R3, qui est le consortium à l’origine de la blockchain d’entreprise Corda, est la toute dernière organisation de blockchain à avoir annoncé son intention de s’implanter en Irlande. Elle prévoit notamment d’ouvrir un bureau à Dublin l’année prochaine pour développer ses activités d’ingénierie logicielle et de relation client, ainsi que ses opérations commerciales. Elle se retrouvera en bonne compagnie aux côtés d’entreprises telles qu’IBM, Mastercard, Fidelity, Deloitte, Accenture ou encore Coinbase, qui travaillent sur des projets tels que le suivi de la chaîne d’approvisionnement agricole, le financement du commerce et les paiements internationaux.
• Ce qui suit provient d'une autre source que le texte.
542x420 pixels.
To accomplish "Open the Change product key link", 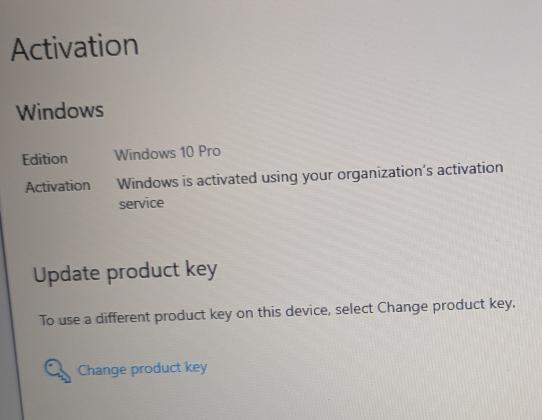I will (x=142, y=368).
Quelles sont les initiatives des organismes financiers autour de la blockchain, actuellement ?

La Banque centrale d’Irlande a mis en place un pôle d’innovation qui propose un cadre propice à l’engagement en dehors des processus réglementaires officiels pour les innovateurs en matière de technologies financières, et a ainsi pu étudier les cadres réglementaires mondiaux déployés pour régir les cryptomonnaies.

Le plus réjouissant est que la technologie blockchain trouve sa place dans un écosystème qui s’enrichit mutuellement, aux côtés d’autres technologies de pointe telles que l’IA, l’analyse de données et le machine learning, ainsi que d’experts du secteur de l’assurance, du financement du commerce et des infrastructures de marché, ce qui signifie que nous pouvons nous attendre à voir la blockchain se déployer dans un nombre toujours plus important de domaines spécialisés.

Comment voyez-vous l’avenir de cette technologie ?

La blockchain n’en est encore qu’aux premiers stades de son développement et je m’attends à ce que cet écosystème évolue de manière spectaculaire au cours des prochaines années, d’autant plus que les fonds de capital-risque et de R&D continuent d’affluer dans ce secteur.